Normally, a grammar rule returns the result hash it has accumulated (or whatever else was aliased to MATCH= within the rule). However, you can specify an autoaction object before the grammar is matched.

Once the autoaction object is specified, every time a rule succeeds during the parse, its result is passed to the object via one of its methods; specifically it is passed to the method whose name is the same as the rule's.

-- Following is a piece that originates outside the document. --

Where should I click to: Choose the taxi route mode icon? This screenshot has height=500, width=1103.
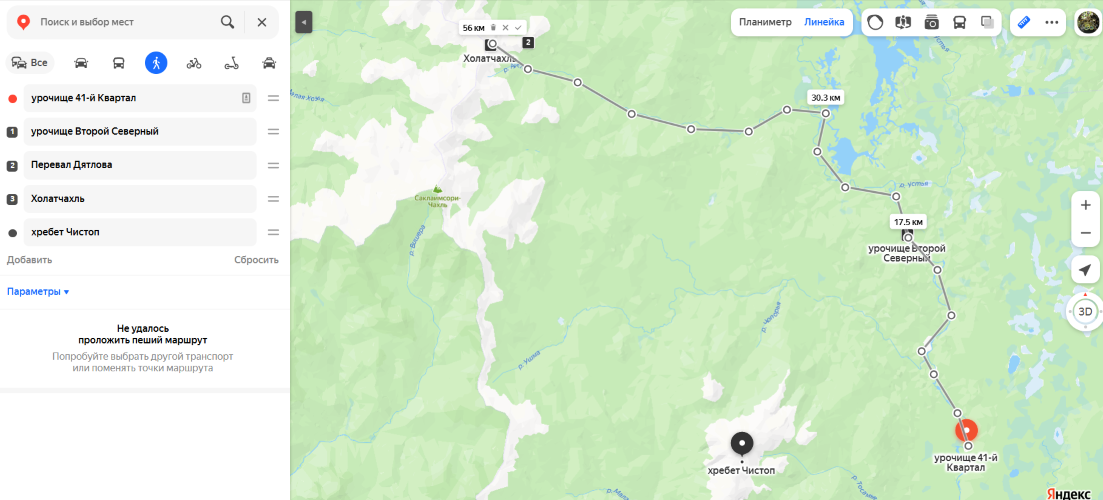[269, 63]
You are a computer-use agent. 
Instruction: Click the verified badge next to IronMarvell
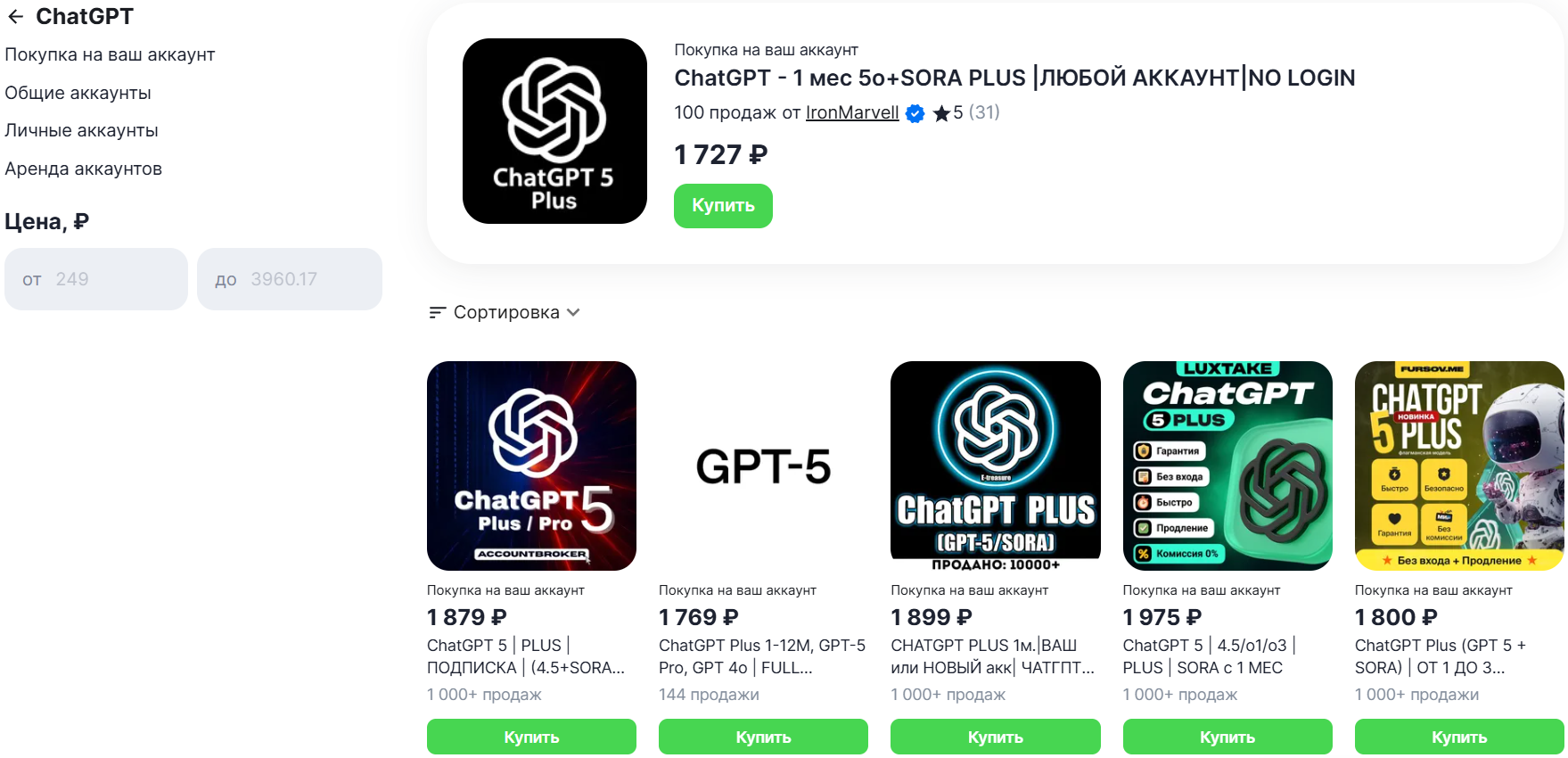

For example, suppose you had a grammar that recognizes simple algebraic expressions:

    my $expr_parser = do{
        use Regexp::Grammars;
        qr{
            <Expr>

            <rule: Expr>       <[Operand=Mult]>+ % <[Op=(\+|\-)]>

            <rule: Mult>       <[Operand=Pow]>+  % <[Op=(\*|/|%)]>

            <rule: Pow>        <[Operand=Term]>+ % <Op=(\^)>

            <rule: Term>          <MATCH=Literal>
                       |       \( <MATCH=Expr> \)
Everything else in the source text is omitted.